Dataset entries
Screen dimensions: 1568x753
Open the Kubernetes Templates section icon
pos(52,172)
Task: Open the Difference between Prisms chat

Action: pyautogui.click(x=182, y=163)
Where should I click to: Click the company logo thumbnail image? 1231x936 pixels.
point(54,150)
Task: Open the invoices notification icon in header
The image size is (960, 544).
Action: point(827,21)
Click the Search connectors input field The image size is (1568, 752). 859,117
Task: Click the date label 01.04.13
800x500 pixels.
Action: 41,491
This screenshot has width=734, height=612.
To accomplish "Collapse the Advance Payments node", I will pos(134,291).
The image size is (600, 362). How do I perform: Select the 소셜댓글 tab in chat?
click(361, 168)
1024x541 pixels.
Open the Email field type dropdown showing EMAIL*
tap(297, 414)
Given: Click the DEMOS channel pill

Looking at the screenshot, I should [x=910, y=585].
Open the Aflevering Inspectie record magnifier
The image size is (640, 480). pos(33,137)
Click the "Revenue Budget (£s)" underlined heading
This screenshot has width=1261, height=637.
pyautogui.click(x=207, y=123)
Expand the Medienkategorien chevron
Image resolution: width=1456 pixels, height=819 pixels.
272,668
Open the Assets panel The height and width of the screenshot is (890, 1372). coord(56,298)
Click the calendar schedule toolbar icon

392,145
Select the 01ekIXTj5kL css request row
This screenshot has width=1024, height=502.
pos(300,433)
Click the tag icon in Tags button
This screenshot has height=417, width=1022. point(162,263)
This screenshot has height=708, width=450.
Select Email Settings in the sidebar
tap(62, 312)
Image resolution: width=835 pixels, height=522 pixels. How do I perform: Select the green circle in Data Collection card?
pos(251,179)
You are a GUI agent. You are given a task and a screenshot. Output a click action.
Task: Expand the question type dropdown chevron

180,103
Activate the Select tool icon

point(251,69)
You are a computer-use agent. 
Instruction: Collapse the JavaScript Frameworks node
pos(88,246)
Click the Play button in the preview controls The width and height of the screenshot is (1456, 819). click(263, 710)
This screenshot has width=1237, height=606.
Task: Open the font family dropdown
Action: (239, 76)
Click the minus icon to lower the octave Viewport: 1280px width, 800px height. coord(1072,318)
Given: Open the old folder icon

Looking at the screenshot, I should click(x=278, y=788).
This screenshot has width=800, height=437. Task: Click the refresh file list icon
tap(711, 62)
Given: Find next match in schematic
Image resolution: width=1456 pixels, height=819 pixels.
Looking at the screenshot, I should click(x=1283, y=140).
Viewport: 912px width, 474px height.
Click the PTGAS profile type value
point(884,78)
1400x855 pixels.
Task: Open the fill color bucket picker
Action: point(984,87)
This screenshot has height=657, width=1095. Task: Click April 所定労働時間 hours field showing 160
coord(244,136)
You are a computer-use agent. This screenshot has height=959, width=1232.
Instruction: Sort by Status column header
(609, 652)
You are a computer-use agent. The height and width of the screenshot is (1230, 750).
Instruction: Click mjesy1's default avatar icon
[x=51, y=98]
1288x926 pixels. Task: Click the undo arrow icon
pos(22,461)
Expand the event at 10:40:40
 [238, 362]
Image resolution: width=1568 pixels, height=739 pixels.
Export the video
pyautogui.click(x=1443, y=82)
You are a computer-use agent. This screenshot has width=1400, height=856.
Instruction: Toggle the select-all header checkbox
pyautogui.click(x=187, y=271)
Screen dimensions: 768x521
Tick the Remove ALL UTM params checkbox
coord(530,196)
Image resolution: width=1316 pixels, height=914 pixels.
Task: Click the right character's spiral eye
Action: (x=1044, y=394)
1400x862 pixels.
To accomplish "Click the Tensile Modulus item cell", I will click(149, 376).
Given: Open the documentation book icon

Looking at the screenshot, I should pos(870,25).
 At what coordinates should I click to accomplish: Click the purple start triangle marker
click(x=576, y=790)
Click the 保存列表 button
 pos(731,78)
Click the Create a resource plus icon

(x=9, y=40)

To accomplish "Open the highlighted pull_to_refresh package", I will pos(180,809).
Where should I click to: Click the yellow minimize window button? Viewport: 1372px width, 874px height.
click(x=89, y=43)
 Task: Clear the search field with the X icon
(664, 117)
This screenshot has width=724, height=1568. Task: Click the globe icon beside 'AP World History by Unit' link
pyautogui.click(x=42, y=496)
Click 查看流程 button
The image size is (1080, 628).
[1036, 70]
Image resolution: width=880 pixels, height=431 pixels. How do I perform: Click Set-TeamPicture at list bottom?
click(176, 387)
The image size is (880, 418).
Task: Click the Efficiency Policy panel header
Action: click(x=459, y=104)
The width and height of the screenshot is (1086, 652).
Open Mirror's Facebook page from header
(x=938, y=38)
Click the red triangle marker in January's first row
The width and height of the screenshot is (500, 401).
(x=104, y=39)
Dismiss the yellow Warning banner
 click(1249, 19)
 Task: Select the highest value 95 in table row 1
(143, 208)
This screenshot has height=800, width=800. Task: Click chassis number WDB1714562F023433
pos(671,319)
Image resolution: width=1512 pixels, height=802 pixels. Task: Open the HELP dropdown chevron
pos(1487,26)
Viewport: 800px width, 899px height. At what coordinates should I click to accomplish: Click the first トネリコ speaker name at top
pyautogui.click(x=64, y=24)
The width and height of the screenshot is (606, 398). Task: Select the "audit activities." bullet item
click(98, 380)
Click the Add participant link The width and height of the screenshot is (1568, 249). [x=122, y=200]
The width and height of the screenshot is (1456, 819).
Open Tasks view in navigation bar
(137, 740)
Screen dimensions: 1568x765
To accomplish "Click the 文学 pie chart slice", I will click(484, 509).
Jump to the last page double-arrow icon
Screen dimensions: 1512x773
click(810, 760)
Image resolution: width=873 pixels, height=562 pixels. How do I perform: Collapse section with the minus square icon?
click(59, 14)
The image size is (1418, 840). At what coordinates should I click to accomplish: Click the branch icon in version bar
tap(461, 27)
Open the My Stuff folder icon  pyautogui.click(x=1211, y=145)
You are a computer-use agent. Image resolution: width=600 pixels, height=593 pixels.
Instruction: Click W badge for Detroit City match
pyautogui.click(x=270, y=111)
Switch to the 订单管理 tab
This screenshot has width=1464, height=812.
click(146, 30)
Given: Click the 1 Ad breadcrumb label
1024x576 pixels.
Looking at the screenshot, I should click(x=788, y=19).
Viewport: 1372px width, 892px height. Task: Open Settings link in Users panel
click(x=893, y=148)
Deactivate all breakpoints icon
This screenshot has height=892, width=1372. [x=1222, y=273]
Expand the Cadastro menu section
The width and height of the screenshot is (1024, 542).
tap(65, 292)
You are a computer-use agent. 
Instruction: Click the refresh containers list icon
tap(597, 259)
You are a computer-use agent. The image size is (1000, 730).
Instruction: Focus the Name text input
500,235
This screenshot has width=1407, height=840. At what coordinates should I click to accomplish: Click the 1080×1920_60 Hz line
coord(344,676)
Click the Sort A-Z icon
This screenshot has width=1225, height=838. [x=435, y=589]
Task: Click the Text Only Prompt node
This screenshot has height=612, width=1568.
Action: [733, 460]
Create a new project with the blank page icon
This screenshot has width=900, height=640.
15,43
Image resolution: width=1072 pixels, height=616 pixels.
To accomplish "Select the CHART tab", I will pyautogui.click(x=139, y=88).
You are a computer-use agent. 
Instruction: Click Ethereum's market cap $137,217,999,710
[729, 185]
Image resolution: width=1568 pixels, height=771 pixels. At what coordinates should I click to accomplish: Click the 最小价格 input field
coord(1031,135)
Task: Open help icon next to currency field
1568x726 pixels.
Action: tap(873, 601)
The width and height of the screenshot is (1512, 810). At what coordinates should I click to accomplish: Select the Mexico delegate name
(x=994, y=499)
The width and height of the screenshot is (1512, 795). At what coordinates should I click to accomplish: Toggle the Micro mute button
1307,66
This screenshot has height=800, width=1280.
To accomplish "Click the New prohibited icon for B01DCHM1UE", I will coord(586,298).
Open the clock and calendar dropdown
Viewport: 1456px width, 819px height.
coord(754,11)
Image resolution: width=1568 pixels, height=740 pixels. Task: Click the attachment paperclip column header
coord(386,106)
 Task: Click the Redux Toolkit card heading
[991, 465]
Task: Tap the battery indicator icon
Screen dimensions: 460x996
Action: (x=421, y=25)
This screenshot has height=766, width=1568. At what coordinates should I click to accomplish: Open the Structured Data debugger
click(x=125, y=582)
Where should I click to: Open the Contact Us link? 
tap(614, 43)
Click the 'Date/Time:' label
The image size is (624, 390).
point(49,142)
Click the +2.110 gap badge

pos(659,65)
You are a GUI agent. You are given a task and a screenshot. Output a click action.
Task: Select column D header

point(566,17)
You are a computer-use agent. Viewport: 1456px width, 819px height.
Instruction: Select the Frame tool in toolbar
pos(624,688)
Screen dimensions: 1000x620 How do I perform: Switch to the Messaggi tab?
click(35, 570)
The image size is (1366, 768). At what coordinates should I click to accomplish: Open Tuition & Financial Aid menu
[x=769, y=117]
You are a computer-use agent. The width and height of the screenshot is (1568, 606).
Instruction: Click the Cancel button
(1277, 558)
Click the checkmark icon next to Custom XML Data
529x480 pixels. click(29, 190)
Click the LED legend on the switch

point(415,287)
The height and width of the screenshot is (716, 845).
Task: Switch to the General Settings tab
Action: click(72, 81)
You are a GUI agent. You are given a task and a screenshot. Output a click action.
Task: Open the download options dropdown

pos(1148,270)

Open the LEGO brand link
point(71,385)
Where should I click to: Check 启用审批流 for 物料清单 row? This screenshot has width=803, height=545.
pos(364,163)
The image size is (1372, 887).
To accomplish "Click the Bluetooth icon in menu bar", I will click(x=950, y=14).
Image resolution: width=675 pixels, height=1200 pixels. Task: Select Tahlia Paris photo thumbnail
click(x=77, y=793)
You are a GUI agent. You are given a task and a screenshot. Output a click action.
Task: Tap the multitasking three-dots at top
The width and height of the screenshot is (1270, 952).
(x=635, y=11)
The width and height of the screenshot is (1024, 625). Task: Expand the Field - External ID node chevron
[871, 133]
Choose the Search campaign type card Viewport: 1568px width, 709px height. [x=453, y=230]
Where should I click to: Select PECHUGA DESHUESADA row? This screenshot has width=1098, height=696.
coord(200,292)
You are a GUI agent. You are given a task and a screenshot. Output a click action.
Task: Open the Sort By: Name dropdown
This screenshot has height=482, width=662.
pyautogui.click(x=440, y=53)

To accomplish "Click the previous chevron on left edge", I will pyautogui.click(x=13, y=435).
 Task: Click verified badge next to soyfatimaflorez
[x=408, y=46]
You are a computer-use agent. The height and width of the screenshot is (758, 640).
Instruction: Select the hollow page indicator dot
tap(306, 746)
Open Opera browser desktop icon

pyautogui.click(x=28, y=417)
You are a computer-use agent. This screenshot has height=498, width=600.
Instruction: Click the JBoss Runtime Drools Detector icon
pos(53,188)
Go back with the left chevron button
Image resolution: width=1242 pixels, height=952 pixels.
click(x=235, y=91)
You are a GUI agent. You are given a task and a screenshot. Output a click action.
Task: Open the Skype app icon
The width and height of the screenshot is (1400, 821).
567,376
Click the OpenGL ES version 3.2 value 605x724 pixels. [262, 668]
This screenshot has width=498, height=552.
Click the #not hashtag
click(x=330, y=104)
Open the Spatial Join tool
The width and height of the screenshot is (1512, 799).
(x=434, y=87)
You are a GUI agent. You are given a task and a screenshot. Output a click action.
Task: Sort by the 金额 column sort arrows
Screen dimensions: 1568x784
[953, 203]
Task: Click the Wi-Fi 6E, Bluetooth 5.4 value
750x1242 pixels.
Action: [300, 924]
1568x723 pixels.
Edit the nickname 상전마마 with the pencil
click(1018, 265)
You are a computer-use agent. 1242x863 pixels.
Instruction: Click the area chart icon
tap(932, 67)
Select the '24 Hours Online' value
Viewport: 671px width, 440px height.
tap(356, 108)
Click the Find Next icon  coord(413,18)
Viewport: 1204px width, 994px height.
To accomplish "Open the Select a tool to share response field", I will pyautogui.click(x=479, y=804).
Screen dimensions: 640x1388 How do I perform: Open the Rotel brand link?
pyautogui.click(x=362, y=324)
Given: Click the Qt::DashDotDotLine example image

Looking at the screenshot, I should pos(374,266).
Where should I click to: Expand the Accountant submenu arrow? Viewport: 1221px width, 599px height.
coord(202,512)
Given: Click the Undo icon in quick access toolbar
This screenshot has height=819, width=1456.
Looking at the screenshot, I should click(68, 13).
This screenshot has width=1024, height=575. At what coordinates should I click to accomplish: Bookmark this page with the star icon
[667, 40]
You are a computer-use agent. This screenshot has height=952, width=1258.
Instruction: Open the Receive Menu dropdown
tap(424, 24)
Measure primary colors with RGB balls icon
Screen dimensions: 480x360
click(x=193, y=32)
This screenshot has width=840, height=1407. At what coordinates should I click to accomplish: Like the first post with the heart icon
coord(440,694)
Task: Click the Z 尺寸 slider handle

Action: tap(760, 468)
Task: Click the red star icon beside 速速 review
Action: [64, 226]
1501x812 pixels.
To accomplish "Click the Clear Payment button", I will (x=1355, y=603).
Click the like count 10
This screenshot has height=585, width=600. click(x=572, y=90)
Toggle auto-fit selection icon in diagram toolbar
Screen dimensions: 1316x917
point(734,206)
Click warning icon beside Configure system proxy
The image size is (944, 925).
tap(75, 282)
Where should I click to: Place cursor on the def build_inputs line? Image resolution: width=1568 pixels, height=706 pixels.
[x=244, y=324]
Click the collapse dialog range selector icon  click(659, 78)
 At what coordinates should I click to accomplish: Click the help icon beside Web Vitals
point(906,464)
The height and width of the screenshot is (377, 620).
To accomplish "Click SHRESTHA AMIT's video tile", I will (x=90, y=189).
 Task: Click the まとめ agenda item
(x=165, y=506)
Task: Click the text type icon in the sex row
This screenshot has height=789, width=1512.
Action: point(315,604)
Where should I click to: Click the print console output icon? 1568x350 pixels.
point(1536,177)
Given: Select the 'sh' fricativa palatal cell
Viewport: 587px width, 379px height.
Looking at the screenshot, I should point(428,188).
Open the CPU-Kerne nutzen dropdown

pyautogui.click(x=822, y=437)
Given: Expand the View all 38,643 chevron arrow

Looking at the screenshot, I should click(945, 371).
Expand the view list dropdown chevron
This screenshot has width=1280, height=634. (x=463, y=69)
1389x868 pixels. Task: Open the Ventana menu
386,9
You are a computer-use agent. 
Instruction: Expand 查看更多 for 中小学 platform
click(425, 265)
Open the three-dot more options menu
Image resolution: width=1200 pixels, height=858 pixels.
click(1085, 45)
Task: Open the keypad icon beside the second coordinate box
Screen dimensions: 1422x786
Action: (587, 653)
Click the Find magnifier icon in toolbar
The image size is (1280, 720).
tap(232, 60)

● AIM OF THE EXERCISE
Copy the items above verbatim, starting at the line that contains "You are a computer-use agent. The width" and ending at the line that contains "pyautogui.click(x=440, y=53)".

● EXERCISE OUTPUT
You are a computer-use agent. The width and height of the screenshot is (1568, 606).
Instruction: Click the Cancel button
(1277, 558)
Click the checkmark icon next to Custom XML Data
529x480 pixels. click(29, 190)
Click the LED legend on the switch

point(415,287)
The height and width of the screenshot is (716, 845).
Task: Switch to the General Settings tab
Action: click(72, 81)
You are a GUI agent. You are given a task and a screenshot. Output a click action.
Task: Open the download options dropdown

pos(1148,270)

Open the LEGO brand link
point(71,385)
Where should I click to: Check 启用审批流 for 物料清单 row? This screenshot has width=803, height=545.
pos(364,163)
The image size is (1372, 887).
To accomplish "Click the Bluetooth icon in menu bar", I will click(x=950, y=14).
Image resolution: width=675 pixels, height=1200 pixels. Task: Select Tahlia Paris photo thumbnail
click(x=77, y=793)
You are a GUI agent. You are given a task and a screenshot. Output a click action.
Task: Tap the multitasking three-dots at top
The width and height of the screenshot is (1270, 952).
(x=635, y=11)
The width and height of the screenshot is (1024, 625). Task: Expand the Field - External ID node chevron
[871, 133]
Choose the Search campaign type card Viewport: 1568px width, 709px height. [x=453, y=230]
Where should I click to: Select PECHUGA DESHUESADA row? This screenshot has width=1098, height=696.
coord(200,292)
You are a GUI agent. You are given a task and a screenshot. Output a click action.
Task: Open the Sort By: Name dropdown
This screenshot has height=482, width=662.
pyautogui.click(x=440, y=53)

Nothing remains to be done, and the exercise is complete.